MP Clive Efford’s ‘Football Governance (Supporters’ Participation) Bill’ that would give football supporters a new right to buy shares in their clubs and to elect representatives to boards is published today.
The bill is also listed for its Second Reading in the House of Commons today (4th December). Andy Slaughter, MP for Hammersmith, whose constituency includes Loftus Road, is one of the 12 signatories to the bill.
Clive Efford MP says’ “It’s time that fans are heard in the boardrooms of football clubs. Too many decisions are made without fans even being consulted. My bill will not give fans a controlling share but it will ensure they have a place at the table and will be able to put their views across.”

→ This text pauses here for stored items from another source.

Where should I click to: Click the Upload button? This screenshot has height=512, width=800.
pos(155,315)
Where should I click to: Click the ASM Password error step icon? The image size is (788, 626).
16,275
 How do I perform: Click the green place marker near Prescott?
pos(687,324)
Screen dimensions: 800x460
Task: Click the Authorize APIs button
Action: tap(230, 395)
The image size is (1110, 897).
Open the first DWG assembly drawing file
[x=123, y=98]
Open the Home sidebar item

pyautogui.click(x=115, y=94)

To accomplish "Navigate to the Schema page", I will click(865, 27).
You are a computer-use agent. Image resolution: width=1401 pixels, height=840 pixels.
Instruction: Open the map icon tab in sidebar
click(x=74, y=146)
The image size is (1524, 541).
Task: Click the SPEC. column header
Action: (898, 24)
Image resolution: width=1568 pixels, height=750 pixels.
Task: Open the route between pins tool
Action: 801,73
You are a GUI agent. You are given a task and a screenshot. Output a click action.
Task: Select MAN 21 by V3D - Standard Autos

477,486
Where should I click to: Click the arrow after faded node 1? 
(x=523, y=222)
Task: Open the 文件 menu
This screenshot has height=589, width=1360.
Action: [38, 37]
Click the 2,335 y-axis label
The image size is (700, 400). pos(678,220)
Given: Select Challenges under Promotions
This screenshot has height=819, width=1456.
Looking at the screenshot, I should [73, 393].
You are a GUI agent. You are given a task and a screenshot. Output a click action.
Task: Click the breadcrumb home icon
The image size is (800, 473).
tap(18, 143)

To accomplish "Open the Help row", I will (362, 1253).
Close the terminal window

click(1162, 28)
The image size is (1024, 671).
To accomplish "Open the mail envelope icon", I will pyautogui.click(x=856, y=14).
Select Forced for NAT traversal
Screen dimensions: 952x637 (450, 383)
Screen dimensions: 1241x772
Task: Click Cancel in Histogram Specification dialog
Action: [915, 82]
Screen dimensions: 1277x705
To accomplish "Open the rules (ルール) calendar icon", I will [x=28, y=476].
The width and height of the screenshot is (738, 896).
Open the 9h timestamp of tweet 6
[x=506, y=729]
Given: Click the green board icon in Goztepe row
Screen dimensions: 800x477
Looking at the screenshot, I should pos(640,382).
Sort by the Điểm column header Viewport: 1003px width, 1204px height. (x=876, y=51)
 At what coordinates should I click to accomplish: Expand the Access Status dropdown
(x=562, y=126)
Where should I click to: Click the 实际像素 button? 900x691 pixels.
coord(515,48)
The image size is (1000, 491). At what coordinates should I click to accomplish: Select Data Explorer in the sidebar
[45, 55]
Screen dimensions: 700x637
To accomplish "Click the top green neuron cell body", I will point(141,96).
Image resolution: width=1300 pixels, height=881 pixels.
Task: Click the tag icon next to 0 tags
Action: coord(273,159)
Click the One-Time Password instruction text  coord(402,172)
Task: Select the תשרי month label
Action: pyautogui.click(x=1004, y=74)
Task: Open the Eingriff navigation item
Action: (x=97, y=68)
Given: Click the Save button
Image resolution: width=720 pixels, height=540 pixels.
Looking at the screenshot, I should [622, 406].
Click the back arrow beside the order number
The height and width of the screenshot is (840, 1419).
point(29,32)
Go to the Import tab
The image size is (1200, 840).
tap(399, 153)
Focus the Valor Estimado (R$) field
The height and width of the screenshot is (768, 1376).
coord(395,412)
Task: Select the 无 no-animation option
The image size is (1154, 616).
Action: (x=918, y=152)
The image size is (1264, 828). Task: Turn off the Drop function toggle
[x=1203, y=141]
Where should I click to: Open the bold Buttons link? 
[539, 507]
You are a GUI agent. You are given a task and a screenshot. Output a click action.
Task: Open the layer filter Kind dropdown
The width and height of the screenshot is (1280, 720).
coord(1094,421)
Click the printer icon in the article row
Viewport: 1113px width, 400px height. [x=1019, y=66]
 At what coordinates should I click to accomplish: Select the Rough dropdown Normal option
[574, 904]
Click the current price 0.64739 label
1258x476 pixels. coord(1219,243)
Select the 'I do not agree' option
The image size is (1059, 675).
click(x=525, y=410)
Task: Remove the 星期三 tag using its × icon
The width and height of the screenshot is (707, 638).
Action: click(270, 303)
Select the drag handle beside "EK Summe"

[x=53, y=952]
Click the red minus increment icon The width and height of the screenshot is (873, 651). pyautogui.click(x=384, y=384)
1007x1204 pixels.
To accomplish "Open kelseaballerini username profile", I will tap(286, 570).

The bill would not give fans a controlling stake, but it would allow them to have a voice in the boardroom and where they have the means, to take a stake in their club.
Fans with an appropriately constituted group ensuring openness and transparency, would have the right to buy up to 10 percent of the shares available for purchase when there is a change of ownership, which is when 30 percent or more of the shares on offer. The group would also be able to elect two members or up to 25 percent, whichever is the greater, of their club’s board.
Football clubs are attached to the communities in which they based like no other forms of business. Fans do not choose their clubs after comparing prices or being influenced by clever marketing, it is an emotional attachment that lasts a lifetime. Fans are the people that remain after club owners have moved on and they remain loyal through good times and bad. With few exceptions it is the communities around the clubs that provide the bulk of the fans that pack the grounds and make our football so exciting and attractive to watch. If the grounds were empty the TV companies would not be interested in paying large sums of money to televise games and the money coming into football from TV rights would dry up.
Yet time and time again we see fans being overlooked on issues that directly affect them: naming rights; sponsorship; cost of tickets – particularly for away fans; changing club colours; and costs of merchandise. These are all examples of disputes that have occurred between fans and club directors. It is time that fans had a voice.